Old Labor and New Immigrants in American Political Development

Old Labor and New Immigrants in American Political Development
Author :
Publisher : Cornell University Press
Total Pages : 312
Release :
ISBN-10 : 9781501742699
ISBN-13 : 1501742698
Rating : 4/5 (698 Downloads)

Book Synopsis Old Labor and New Immigrants in American Political Development by : Gwendolyn Mink

Download or read book Old Labor and New Immigrants in American Political Development written by Gwendolyn Mink and published by Cornell University Press. This book was released on 2019-06-30 with total page 312 pages. Available in PDF, EPUB and Kindle. Book excerpt: Why have American politics developed differently from politics in Europe? Generations of scholars and commentators have wondered why organized labor in the United States did not acquire a broad-based constituency or form an autonomous labor party.
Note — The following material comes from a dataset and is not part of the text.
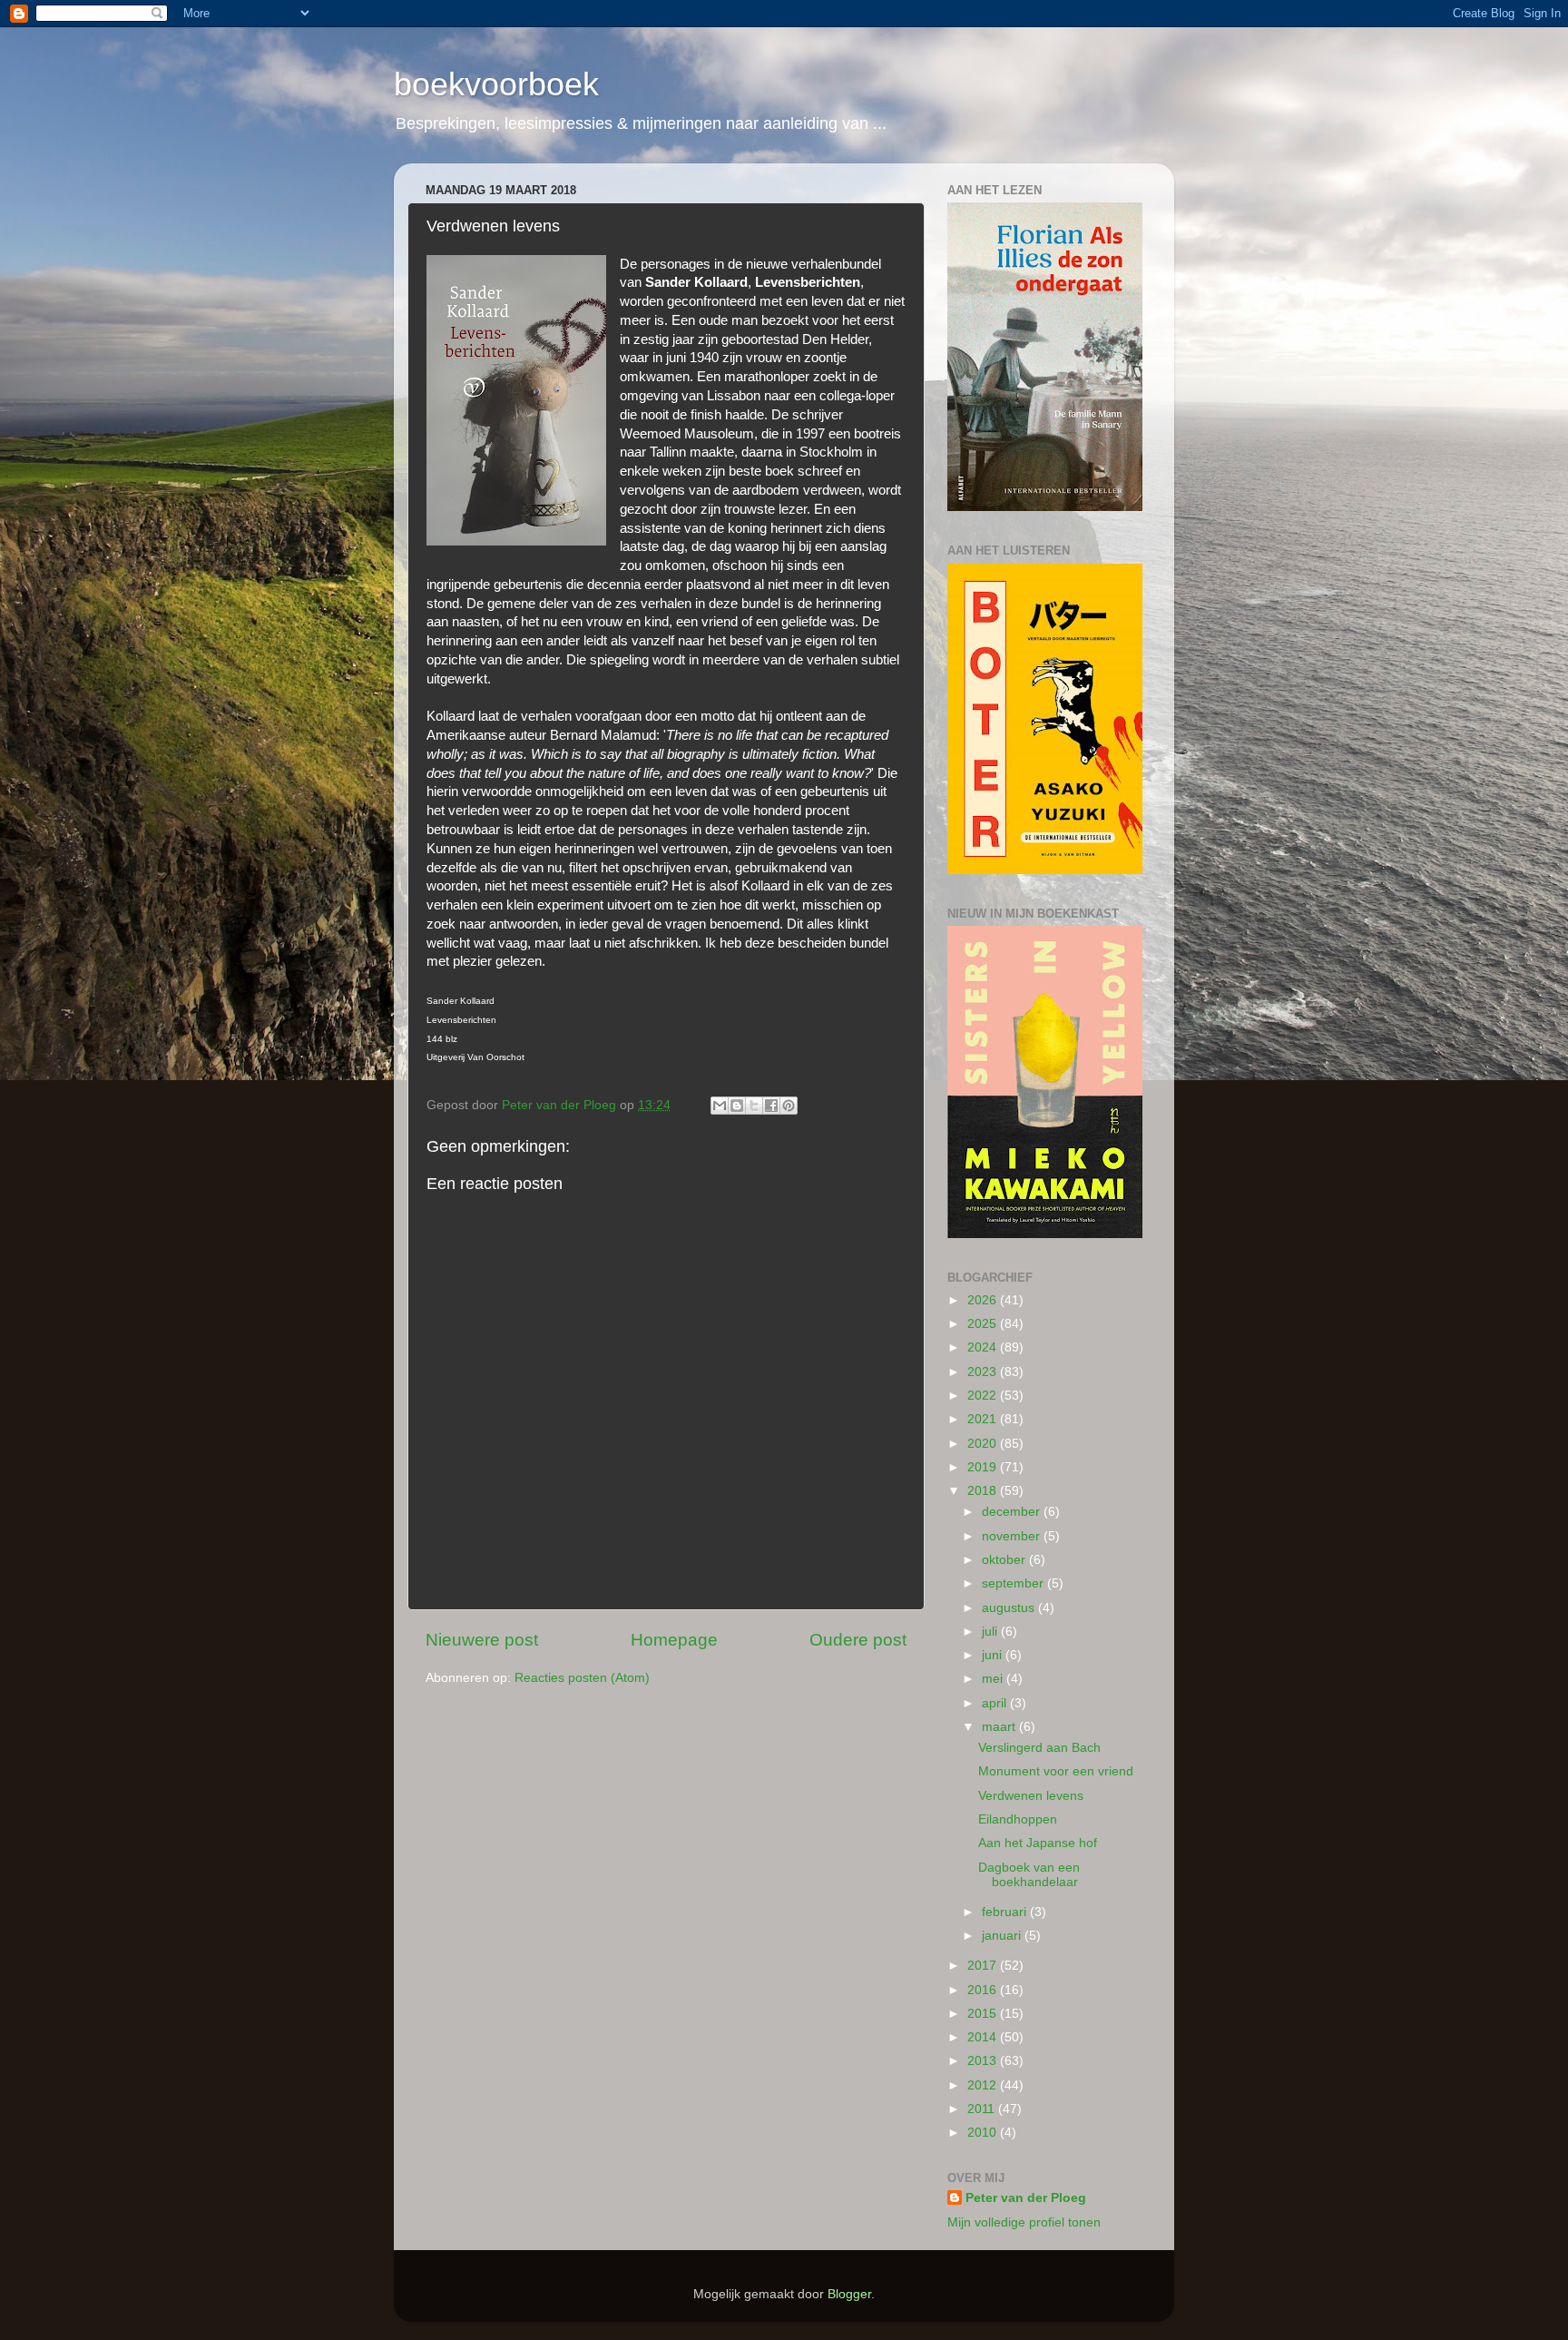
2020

In this innovative and insightful book, Gwendolyn Mink finds new answers by approaching this question from a different angle: she asks what determined union labor's political interests and how those interests influenced the political role forged by the American Federation of Labor. At bottom, Mink argues, the demographic dynamics of industrialization produced a profound racial response to economic change among organized labor. This response shaped the AFL's political strategy and political choices. In her account of the unique role played by labor in politics prior to the New Deal, Mink focuses on the ways in which the organizational and political interests of the AFL were mediated by the national issue of immigration and links the AFL's response to immigration to its conservative stance in and toward politics. She investigates the political impact of a labor market split between union and nonunion, old and new immigrant workers; of dramatic demographic change; and of nativism and racism. Mink then elucidates the development of trade-union political interests, ideology, and strategy; the movement of the AFL into established state and party structures; and the consequent separation of the AFL from labor's social base.